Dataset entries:
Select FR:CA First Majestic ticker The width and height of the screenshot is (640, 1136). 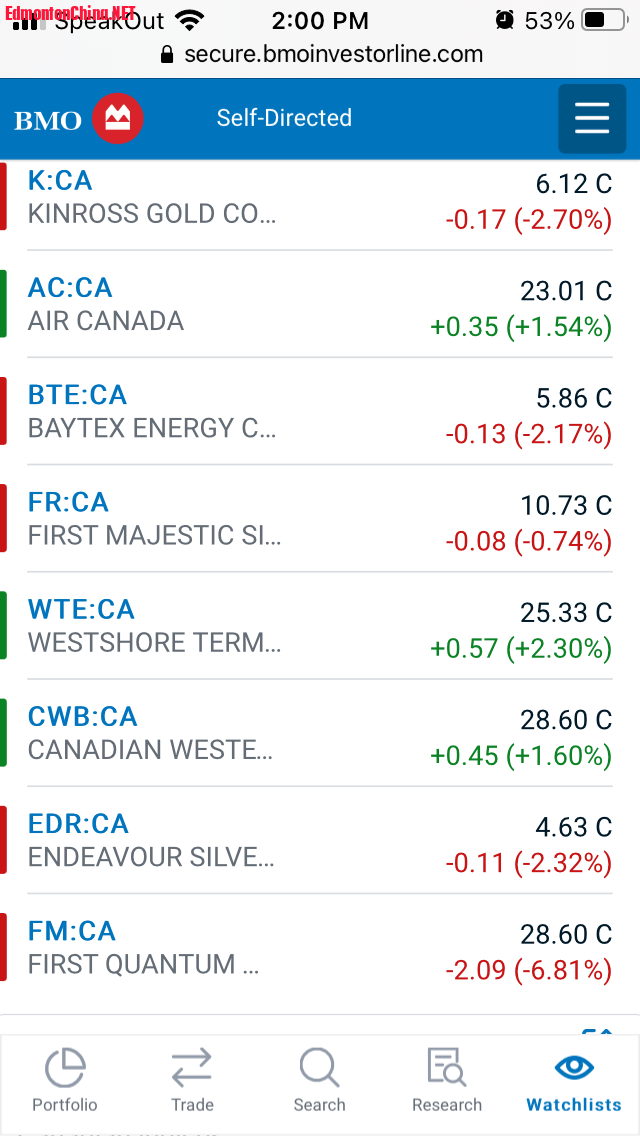(68, 502)
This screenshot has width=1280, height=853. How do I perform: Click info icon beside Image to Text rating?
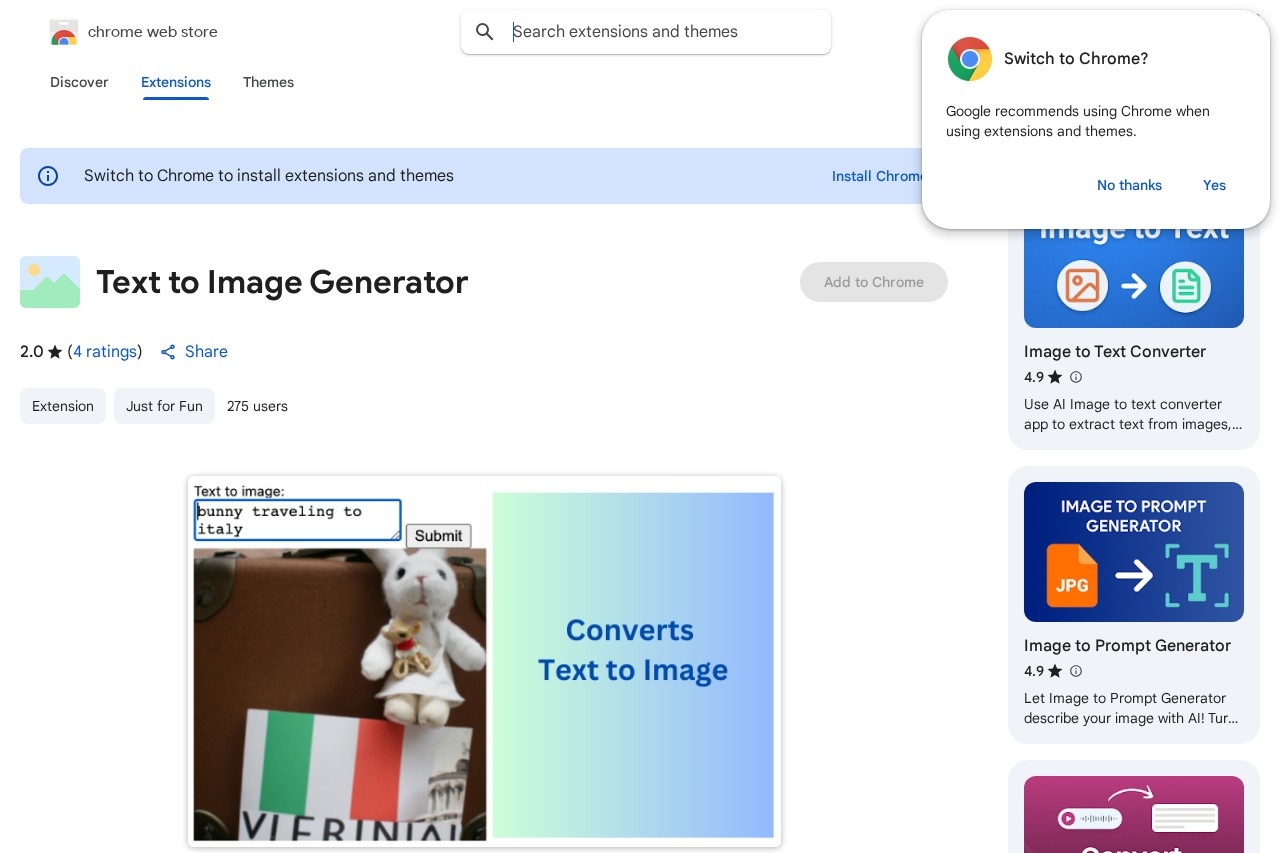(1076, 377)
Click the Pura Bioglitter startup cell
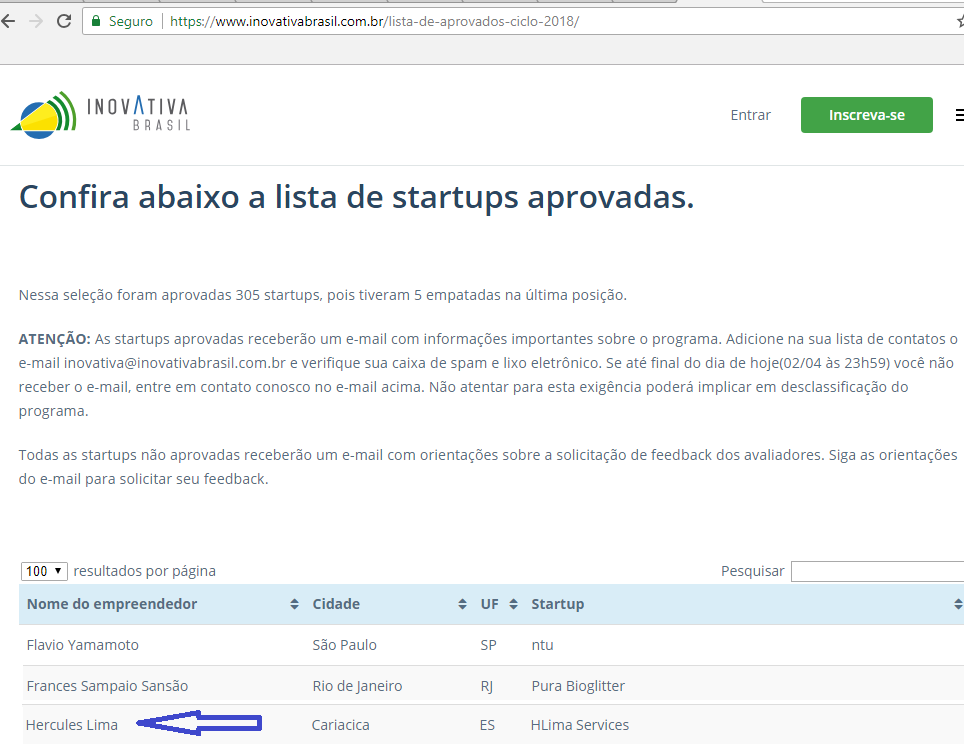 tap(578, 686)
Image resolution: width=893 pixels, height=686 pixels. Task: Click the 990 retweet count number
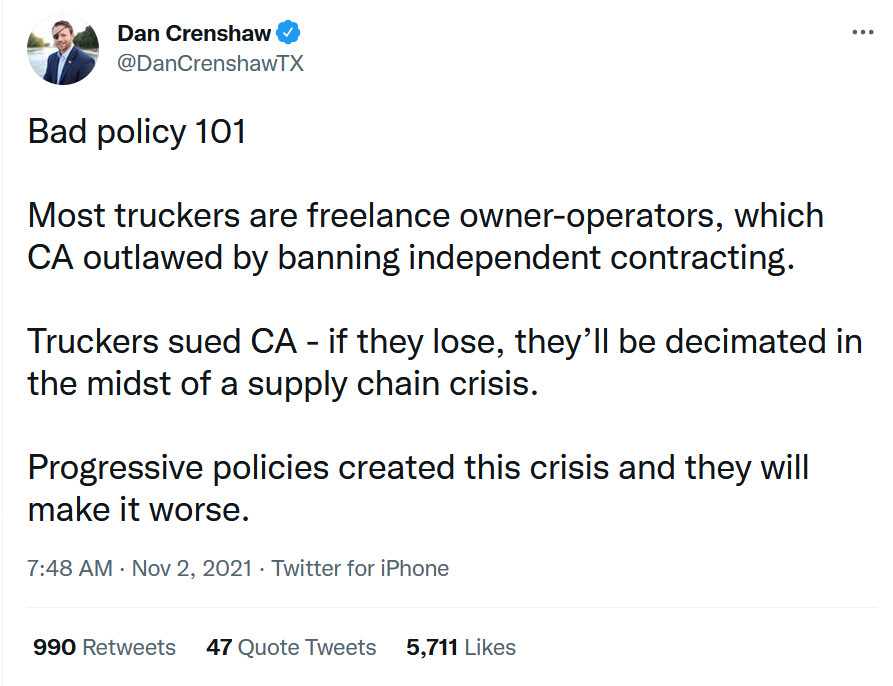[55, 648]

● **Instructions for the task**
The line containing "Image resolution: width=893" and all lines after it, through the last line of the records, should be returned exactly. Omit the pictures.

● **Solution for this exercise**
Image resolution: width=893 pixels, height=686 pixels. Task: Click the 990 retweet count number
[55, 648]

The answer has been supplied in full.